Ravenstahl's office initially reacted with surprise to this revelation, and Ravenstahl issued a statement in which he claimed to be "announcing a new policy that will set a standard of zero tolerance for domestic abuse." But when the ever-progressive FOP (Fraternal Order of Police) threatened to sue, Ravenstahl decided it wouldn't be worth it to rescind the promotions. Guess we know where women stand.

The local chapter of NOW, fortunately, has decided to do something useful and fight back on this issue. Domestic violence is, unfortunately, a part of police culture-- and that makes it nearly impossible for abuse victims to get a serious hearing from the police. Knowing that, NOW is asking women to come forward and share their experiences being dismissed by the police. You can share your experiences with Joanne Tosti-Vasey at panow@panow.org.

They have also issued a list of demands, including that the city:

  • Keep records of allegations of alleged stalking, domestic violence, and sexual attacks by police officers in the personnel records during the employment of and for 6-10 years post employment to ensure that current and future police jurisdictions can have access to this record when making hiring or promotion decisions.
  • Refer allegations of any criminal act by a police officer, including domestic violence, to an outside agency such as the DA’s office or the PA State Police in order to overcome police “codes of silence.”
  • Set up an anonymous hotline service for community members and police to report allegations of sexual assault, stalking, and domestic violence. This would allow victims and police officers to report incidences they would otherwise fear reporting to the local precinct.
  • Hire more female police officers in an effort to change the climate within the police department.
    Establish a community oversight committee to review policies, procedures, and complaints about and within the police department.
  • Require periodic psychological and other appropriate evaluations of all officers at hire, after any significant job-related occurrence, upon allegations of significant misconduct, substance abuse, or criminal activity including domestic violence, and routinely after every five (5) years of employment.
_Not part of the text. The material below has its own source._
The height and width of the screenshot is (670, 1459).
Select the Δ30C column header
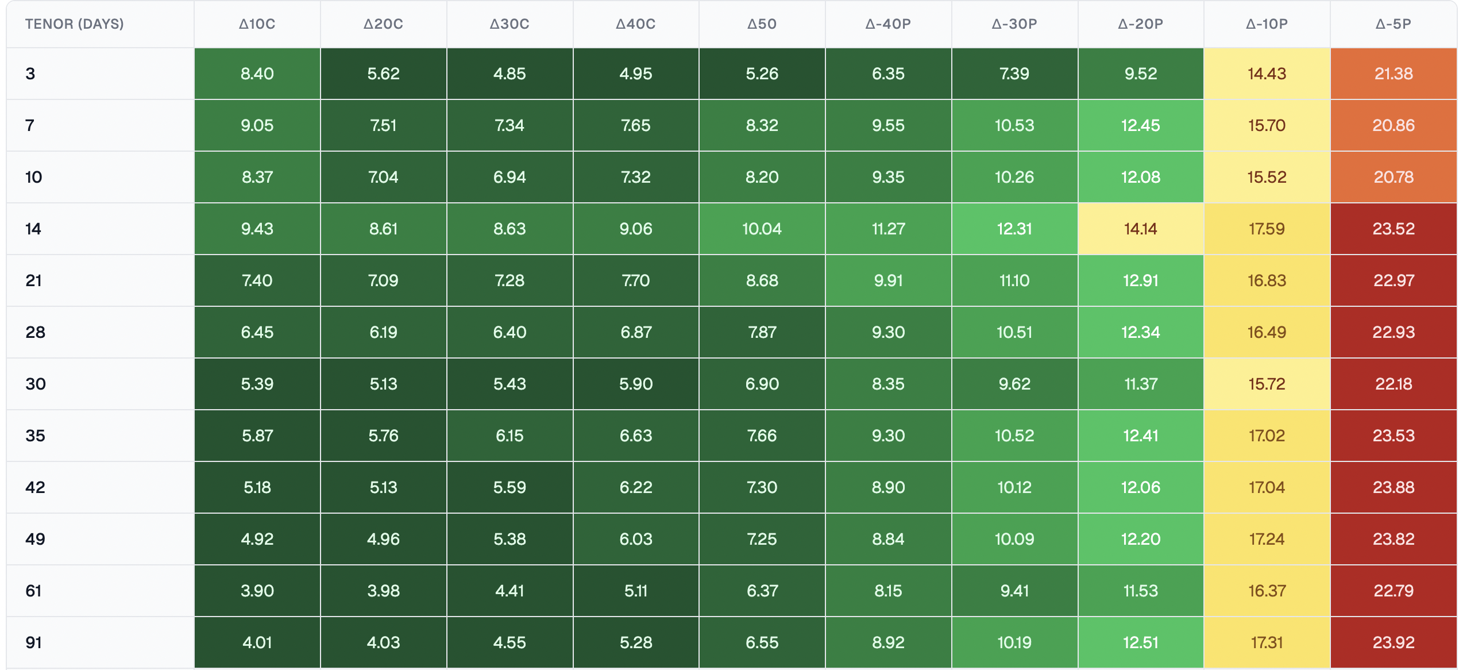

This is a good start. It's a way to lessen the damage. But I don't think it's a solution.

The problem is that the role of the police in society is, by necessity, a violent one. While there are plenty of well-meaning individuals who join the police force (including some of my relatives, for whom I have a great deal of respect), the police as a societal force are there to protect private property through the use of violent force. They fill this role under a great deal of stress, in a highly sexist environment (and the women who succeed as police officers have to become 'one of the boys' to the point where they are often less sympathetic to female DV survivors than male officers). In that kind of environment, with a culture where DV is tolerated, is it surprising that so many police end up using violence on their families? Or that the 'blue wall of silence' doesn't crack when they do?

Kudos to NOW for helping DV survivors in Pittsburgh speak out. I hope they win their demands. I hope their actions are imitated everywhere. And I hope it becomes part of a wider movement that calls into question the role of the police and the foundations of violence on which our society has stood since the days of slavery.

Tuesday, July 03, 2007

Frederick Douglass: What, to the slave, is the Fourth of July?

July 4, 1852

Rochester, New York

Fellow Citizens: Pardon me, and allow me to ask, why am I called to speak here today? What have I or those I represent to do with your national independence? Are the great principles of political freedom and natural justice, embodied in that Declaration of Independence, extended to us? And am I, therefore, called upon to bring our humble offering to the national altar, and to confess the benefits, and express devout gratitude for the blessings resulting from your independence to us?


Would to God, both for your sakes and ours, that an affirmative answer could be truthfully returned to these questions. Then would my task be light, and my burden easy and delightful. For who is there so cold that a nation's sympathy could not warm him? Who so obdurate and dead to claims of gratitude, that would not thankfully acknowledge such priceless benefits? Who so stolid and selfish that would not give his voice to swell the hallelujahs of a nation's jubilee, when the chains of servitude had been torn from his limbs? I am not that man. In a case like that, the dumb might eloquently speak, and the "lame man leap like as an hart."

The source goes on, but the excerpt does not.